● **Extracted text**:
:::::

# Other Aquarium Forums > Equipment and Accessories > DIY Projects >  Water Bridge

## 14litre

*Background:*

I have 2 small tanks with a sponge filter each.

I have been thinking of replacing the sponge filter with HOF but that means I need to get 2 HOFs operating with 2 power source, which I am reluctant to go for it. My preference is to have a single powered filter that can operate for 2 tanks.

After much research, there isn't such a filter available at the time of this posting.

Another thought is to use an external canister filter, with the inlet in one tank and the outlet on the other. 
But how do you connect the tanks together?

What else but a Water Bridge? 
I didn't invent this. Apparently this concept has been around for some time (after some googling) and different people did it different ways.
I had mine done almost the same way as felix_fx2, who is actually the person giving me this idea along with all the setup information.

okay, let's save the talking and go right into the action.


*The Action:*

Materials you need (the clear tube is about 1m long):


Material (zoomed into the transparency level of the bend):


Equipment you need (a small handsaw and a piece of sandpaper):


Cutting the tube to size and post-washing:


Joining all up (without glue):


Lights, Camera, Action!
www.youtube.com/watch?v=yIv_Q45Hwpw

Close up view:


Full tank view:


lights ready....
cameras ready....
tent pitched.....
waited and waited and waited..... 
and finally came the shrimp!!


 :Roll Eyes:  okay, I'll try to take another photo/video when one finally takes the courage to stroll in the water brdige.  :Grin: 

*FAQ:*

*Q. hey! you have mentioned replacing the sponge filter with an external canister filter. Where is it?*
A. I didn't forget about this. I am hunting for it. I am just too excited to fix up the bridge first. I will update this thread when the canister filter is ready.

*Q. Would the bridge be too small to handle the water flow?*
A. I don't know but I will monitor it. I might be making another one to fix it to the front of the tanks, let's see how it goes.

:::::

● **Data lines**:
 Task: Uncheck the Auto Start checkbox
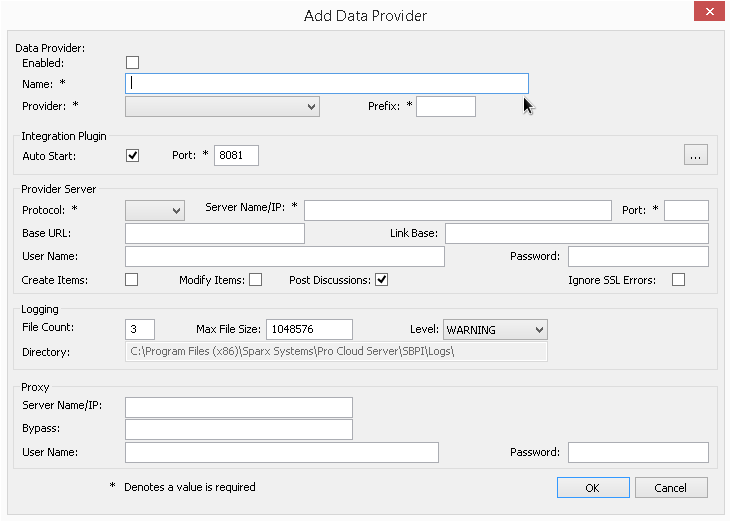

:::::

● **Task list**:
**a.** Reproduce everything in the aquarium water bridge thread from "After much research, there" down to "a Water Bridge?".
**b.** Carry on writing the forum thread about the aquarium water bridge, beginning after its final sentence.

● **Answers to the tasks**:
**a.**
After much research, there isn't such a filter available at the time of this posting.

Another thought is to use an external canister filter, with the inlet in one tank and the outlet on the other. 
But how do you connect the tanks together?

What else but a Water Bridge?

**b.**
*Q. What is the benefit of this? I have a couple more questions to ask.*
A. Check out this website, http://www.bio-elite.co.za/waterbridge.htm it has a lot of FAQ on water bridge.

----------


## billy83

Hi bro, I salute you... you are the diy king. Keep constant update of your project. I might be the next one doing it.

By the way, your fingers look nice and long when you sprinkle the water off your hands.. :Smile:  :Smile: 

Sent from my GT-I9300 using Tapatalk 2

----------


## 14litre

> Hi bro, I salute you... you are the diy king. Keep constant update of your project. I might be the next one doing it.
> 
> By the way, your fingers look nice and long when you sprinkle the water off your hands..


haha.. no lah, you will take away word "king" if you realise I don't even know how to do shouldering.  :Embarassed: 

I didn't realise this is so easy until I gave it a try. just cut and join, almost like a LEGO game. But that's probably I am doing a small version, bigger diameter could be more challenging.

haha... was worried that my wife will come after me if I wet the entire floor...  :Laughing:

----------


## 14litre

*Word of Caution*

I have heard not once, not twice, but a few times from a few bros here.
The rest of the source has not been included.